### Stated goal:
List every parameter matrix that the Self-Attention section of the attention text below says is learned to map the input X.

Recall that attention can be viewed as an operation on a query $q\in\mathbb{R}^d$, a set of value vectors $\{v_1,\dots,v_n\}, v_i\in\mathbb{R}^d$, and a set of key vectors $\{k_1,\dots,k_n\}, k_i \in \mathbb{R}^d$, specified as

\begin{align}
c &= \sum_{i=1}^{n} v_i \alpha_i \\
\alpha_i &= \frac{\exp(k_i^\top q)}{\sum_{j=1}^{n} \exp(k_j^\top q)} \\
\end{align}

where $\alpha_i$ are frequently called the "attention weights", and the output $c\in\mathbb{R}^d$ is a correspondingly weighted average over the value vectors.

### Self-Attention
In Transformers, we perform self-attention, which means that the values, keys and query are derived from the input $X \in \mathbb{R}^{\ell \times d}$, where $\ell$ is our sequence length. Specifically, we learn parameter matrices $V,K,Q \in \mathbb{R}^{d\times d}$ to map our input $X$ as follows:

\begin{align}
v_i = Vx_i\ \ i \in \{1,\dots,\ell\}\\
k_i = Kx_i\ \ i \in \{1,\dots,\ell\}\\
q_i = Qx_i\ \ i \in \{1,\dots,\ell\}
\end{align}

### Multi-Headed Scaled Dot-Product Attention
In the case of multi-headed attention, we learn a parameter matrix for each head, which gives the model more expressivity to attend to different parts of the input. Let $h$ be number of heads, and $Y_i$ be the attention output of head $i$. Thus we learn individual matrices $Q_i$, $K_i$ and $V_i$. To keep our overall computation the same as the single-headed case, we choose $Q_i \in \mathbb{R}^{d\times d/h}$, $K_i \in \mathbb{R}^{d\times d/h}$ and $V_i \in \mathbb{R}^{d\times d/h}$. Adding in a scaling term $\frac{1}{\sqrt{d/h}}$ to our simple dot-product attention above, we have

$$
Y_i = \text{softmax}\bigg(\frac{(XQ_i)(XK_i)^\top}{\sqrt{d/h}}\bigg)(XV_i)
$$

where $Y_i\in\mathbb{R}^{\ell \times d/h}$, where $\ell$ is our sequence length.

In our implementation, we apply dropout to the attention weights (though in practice it could be used at any step):

$$
Y_i = \text{dropout}\bigg(\text{softmax}\bigg(\frac{(XQ_i)(XK_i)^\top}{\sqrt{d/h}}\bigg)\bigg)(XV_i)

### Data provided:
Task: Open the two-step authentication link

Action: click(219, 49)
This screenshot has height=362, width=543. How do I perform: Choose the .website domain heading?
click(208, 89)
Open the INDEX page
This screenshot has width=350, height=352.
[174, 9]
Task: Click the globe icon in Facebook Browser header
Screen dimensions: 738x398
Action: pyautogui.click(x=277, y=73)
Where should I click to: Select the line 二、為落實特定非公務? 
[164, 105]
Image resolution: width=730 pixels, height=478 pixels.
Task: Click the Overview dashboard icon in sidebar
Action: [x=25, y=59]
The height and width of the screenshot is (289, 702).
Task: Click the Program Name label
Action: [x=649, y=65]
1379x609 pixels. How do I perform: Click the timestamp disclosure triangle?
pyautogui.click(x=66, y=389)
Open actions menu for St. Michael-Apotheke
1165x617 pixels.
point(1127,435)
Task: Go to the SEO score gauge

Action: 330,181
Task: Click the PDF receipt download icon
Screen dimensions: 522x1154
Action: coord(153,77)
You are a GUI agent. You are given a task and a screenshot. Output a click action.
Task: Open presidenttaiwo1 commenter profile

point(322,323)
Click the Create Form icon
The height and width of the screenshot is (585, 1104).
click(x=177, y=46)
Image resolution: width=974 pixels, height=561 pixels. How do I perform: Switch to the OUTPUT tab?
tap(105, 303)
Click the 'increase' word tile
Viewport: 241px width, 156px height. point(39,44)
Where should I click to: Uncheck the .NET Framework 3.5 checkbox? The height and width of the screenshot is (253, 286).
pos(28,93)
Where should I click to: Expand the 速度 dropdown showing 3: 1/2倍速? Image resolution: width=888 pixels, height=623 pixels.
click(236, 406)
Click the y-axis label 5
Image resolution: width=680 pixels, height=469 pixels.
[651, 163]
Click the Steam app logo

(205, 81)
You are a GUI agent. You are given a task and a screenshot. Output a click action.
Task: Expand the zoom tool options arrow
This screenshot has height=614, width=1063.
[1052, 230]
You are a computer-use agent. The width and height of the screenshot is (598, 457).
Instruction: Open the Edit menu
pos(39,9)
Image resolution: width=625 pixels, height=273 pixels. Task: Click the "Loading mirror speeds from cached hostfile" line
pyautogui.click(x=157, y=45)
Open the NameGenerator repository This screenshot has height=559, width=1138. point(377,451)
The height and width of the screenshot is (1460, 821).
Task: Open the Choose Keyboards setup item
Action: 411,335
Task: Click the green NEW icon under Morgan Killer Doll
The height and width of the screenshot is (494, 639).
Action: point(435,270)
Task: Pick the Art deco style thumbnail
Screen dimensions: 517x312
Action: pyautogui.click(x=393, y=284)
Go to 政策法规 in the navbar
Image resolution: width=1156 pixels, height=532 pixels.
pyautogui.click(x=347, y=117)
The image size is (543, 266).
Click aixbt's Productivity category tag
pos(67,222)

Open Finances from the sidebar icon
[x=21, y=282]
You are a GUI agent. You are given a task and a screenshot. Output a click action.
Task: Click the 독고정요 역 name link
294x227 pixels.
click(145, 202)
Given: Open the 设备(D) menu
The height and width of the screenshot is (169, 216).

### Full solution:
V, K and Q, each in ℝ^(d×d)